-- Begin Passage to read --
Although I have not done so for this program, I have looked at the results of the profiler in other cases to see if by any chance I was constantly copying from host to device, but I could not find anything that indicates that this was happening.

Here is the infamous program:

module types
  integer, parameter :: INTX=8
end module types
module sort
use types
  use cudafor
  use types
  implicit none
contains
attributes(device) subroutine sort_int(n,int,isign)
  ! sort_int: purpose: sort array in ascending or descending order
  use types
  implicit none
  integer :: n,isign
  integer(INTX) :: int(n)
  logical :: precedes
  integer(INTX) :: i1,i2,int1
  integer :: l,ir,i,j
  precedes(i1,i2)=i1 .le. i2
  if(n .le. 1) return
  l=n/2+1
  ir=n
  if(isign .ge. 0) then ! ascending sort
10 continue
     if(l.gt.1)then
        l=l-1
        int1=int(l)
     else
        int1=int(ir)
        int(ir)=int(1)
        ir=ir-1
        if(ir.eq.1) then
           int(1)=int1
           goto 30
        endif
     endif
     i=l
     j=l+l
20 if(j.le.ir) then
        if(j.lt.ir) then
           if(precedes(int(j),int(j+1))) j=j+1
        endif
        if(precedes(int1,int(j))) then
           int(i)=int(j)
           i=j
           j=j+j
        else
           j=ir+1
        endif
        go to 20
     endif
     int(i)=int1
     go to 10
  else ! descending sort
11 continue
     if(l.gt.1)then
        l=l-1
        int1=int(l)
     else
        int1=int(ir)
        int(ir)=int(1)
        ir=ir-1
        if(ir.eq.1) then
           int(1)=int1
           goto 30
        endif
     endif
     i=l
     j=l+l
21 if(j.le.ir) then
        if(j.lt.ir) then
           if(.not.precedes(int(j),int(j+1))) j=j+1
        endif
        if(.not.precedes(int1,int(j))) then
           int(i)=int(j)
           i=j
           j=j+j
        else
           j=ir+1
        endif
        go to 21
     endif
     int(i)=int1
     go to 11
  endif
30 continue
end subroutine sort_int
  attributes(global) subroutine bench(n,mm,nthread,nblock,intg)
    integer, value :: n,nthread,nblock
    integer(INTX) :: mm(4,nthread,nblock)
    integer(INTX) :: intg(n,nthread)
    integer :: i,isign,j
    j=threadidx%x
    intg(1,j)=j
    do i=2,n
       intg(i,j)=intg(i-1,j)*3
    end do
    isign=1
    call sort_int(n,intg(1,threadidx%x),isign)
    mm(1,threadidx%x,blockidx%x)=intg(1,threadidx%x)
    mm(2,threadidx%x,blockidx%x)=intg(n,threadidx%x)
    isign=-1
    call sort_int(n,intg(1,threadidx%x),isign)
-- End Passage to read --
-- Begin Data excerpts --
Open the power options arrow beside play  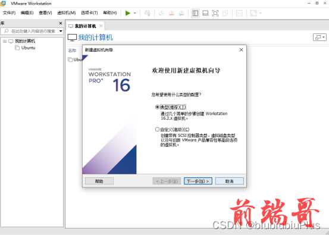(135, 13)
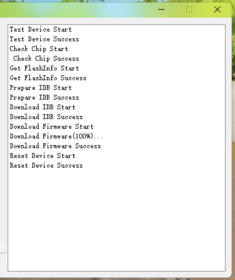This screenshot has height=280, width=235.
Task: Click the 'Download IDB Start' log line
Action: tap(43, 107)

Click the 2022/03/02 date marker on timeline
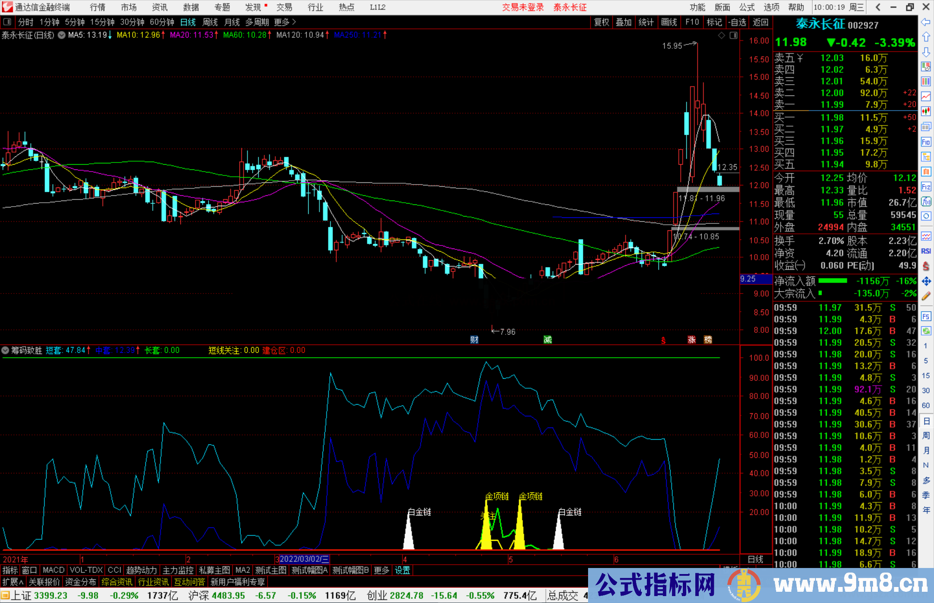pyautogui.click(x=304, y=559)
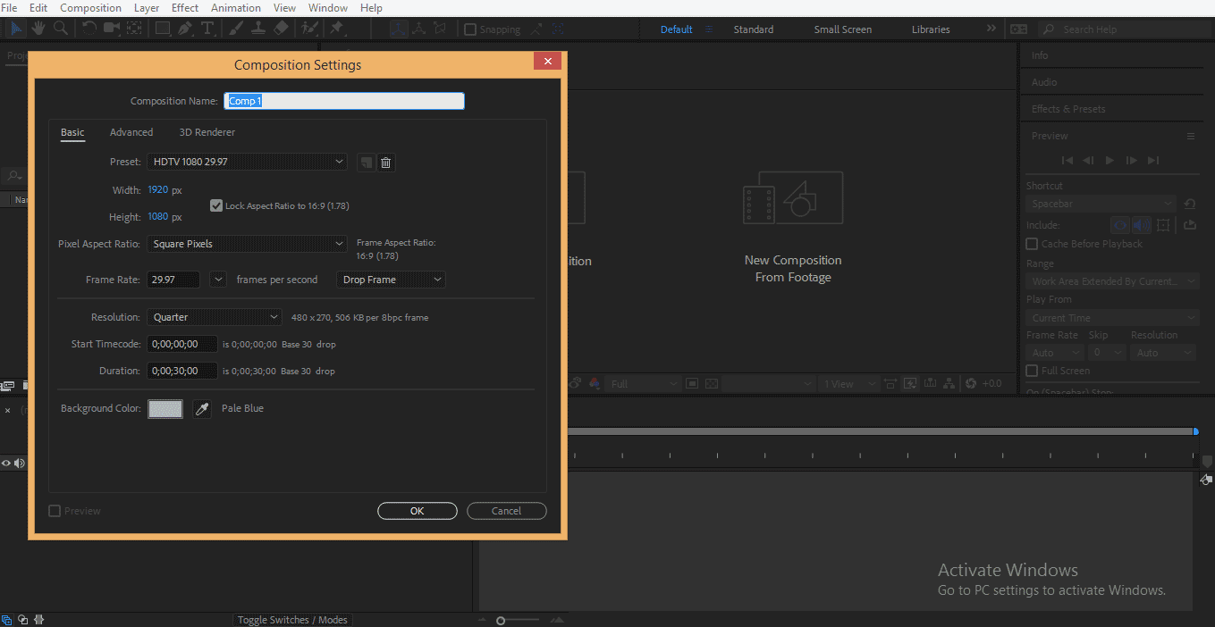The height and width of the screenshot is (627, 1215).
Task: Uncheck Lock Aspect Ratio to 16:9
Action: coord(215,205)
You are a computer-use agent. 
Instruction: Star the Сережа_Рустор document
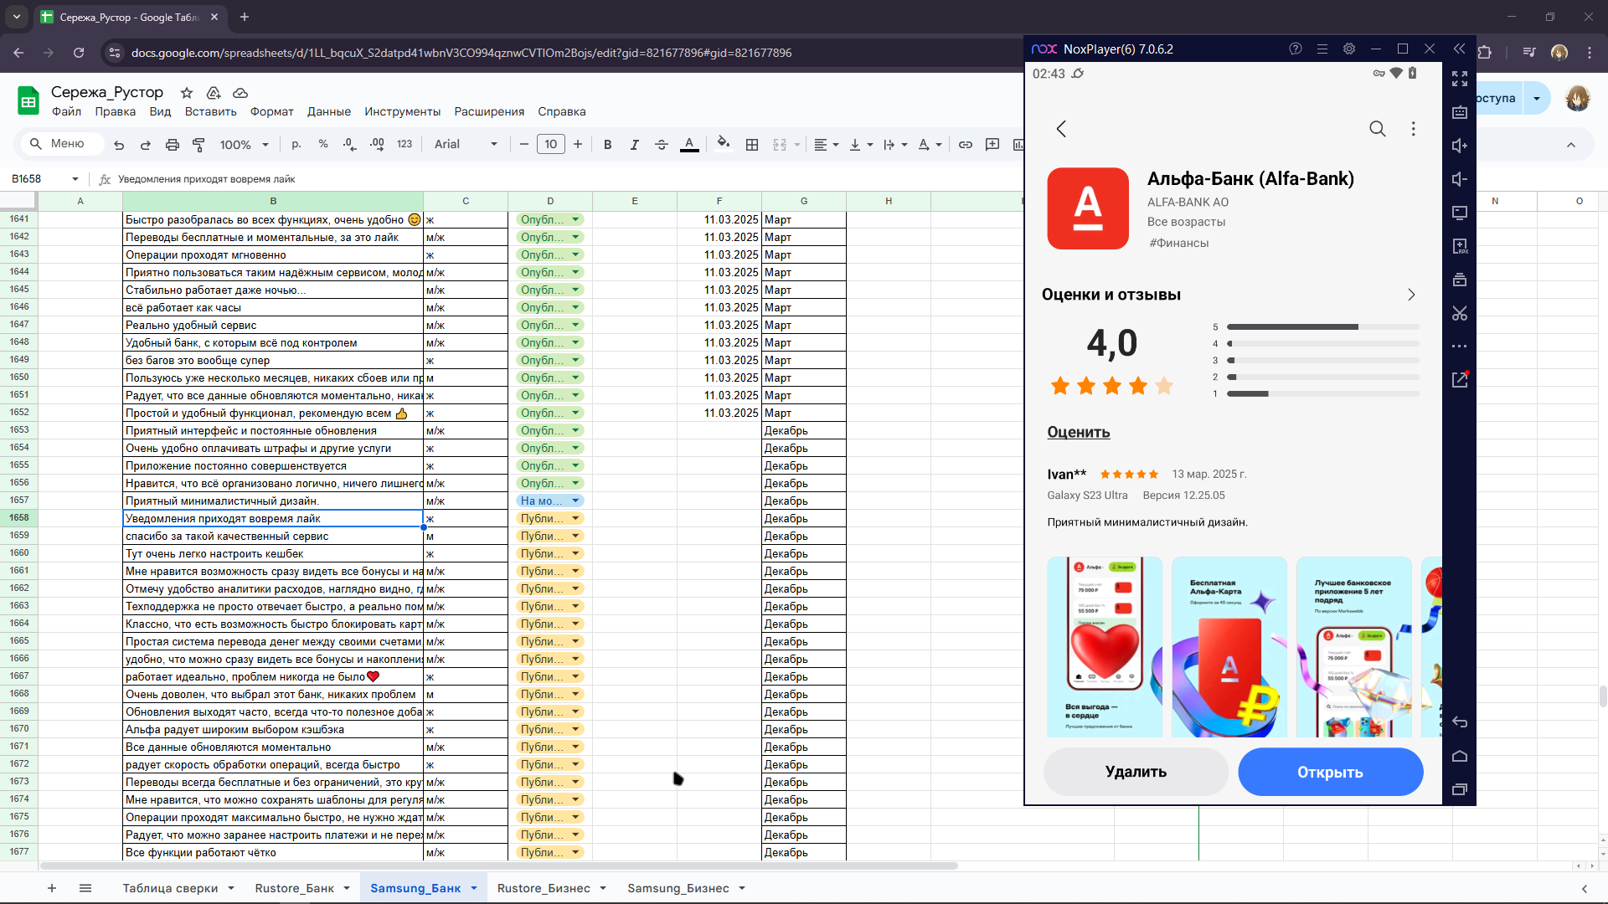[x=187, y=93]
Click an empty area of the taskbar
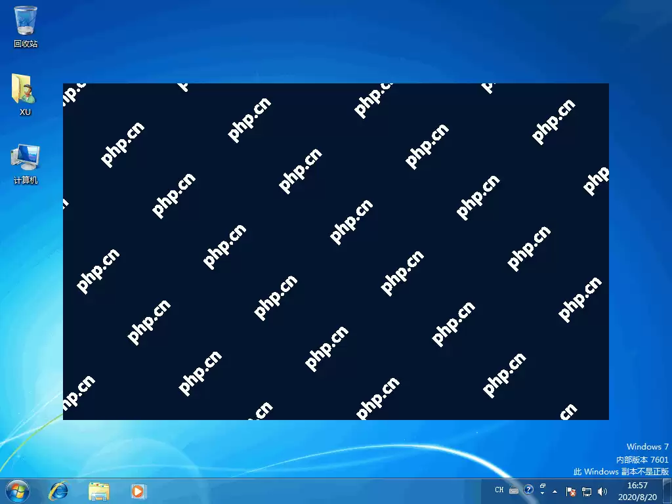 coord(315,491)
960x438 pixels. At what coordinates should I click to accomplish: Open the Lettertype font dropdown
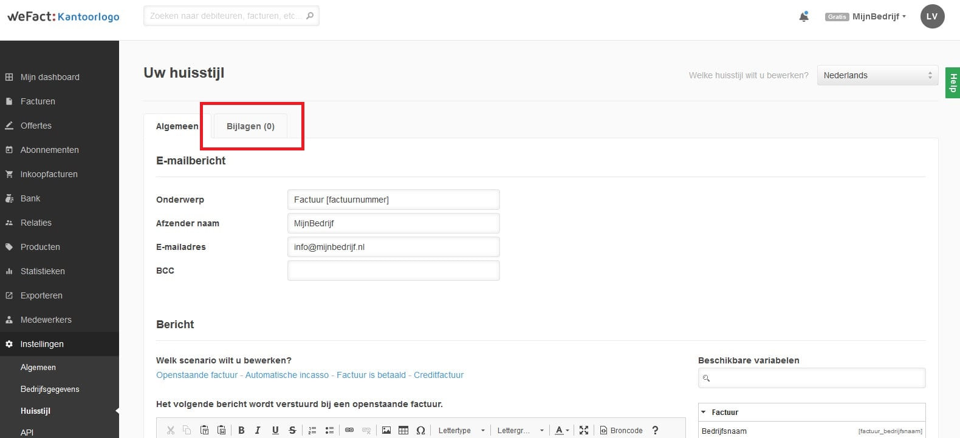(x=461, y=430)
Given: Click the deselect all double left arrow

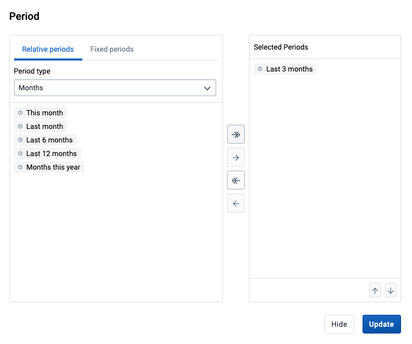Looking at the screenshot, I should pos(236,180).
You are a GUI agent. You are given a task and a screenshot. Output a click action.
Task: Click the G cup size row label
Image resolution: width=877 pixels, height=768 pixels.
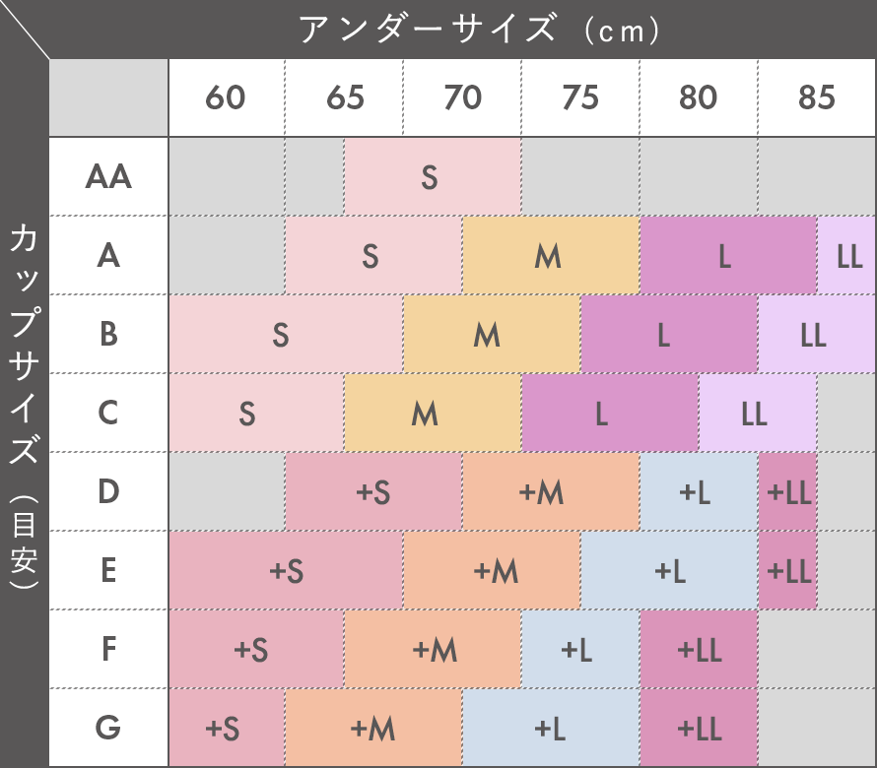click(x=108, y=729)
-- End Data excerpts --
◆ Work to do:
Quote the stretch of the CUDA Fortran post from "integer :: i,isign,j" through "mm(1,threadidx%x,blockidx%x)=intg(1,threadidx%x)" word for word.

◆ Full answer:
integer :: i,isign,j
    j=threadidx%x
    intg(1,j)=j
    do i=2,n
       intg(i,j)=intg(i-1,j)*3
    end do
    isign=1
    call sort_int(n,intg(1,threadidx%x),isign)
    mm(1,threadidx%x,blockidx%x)=intg(1,threadidx%x)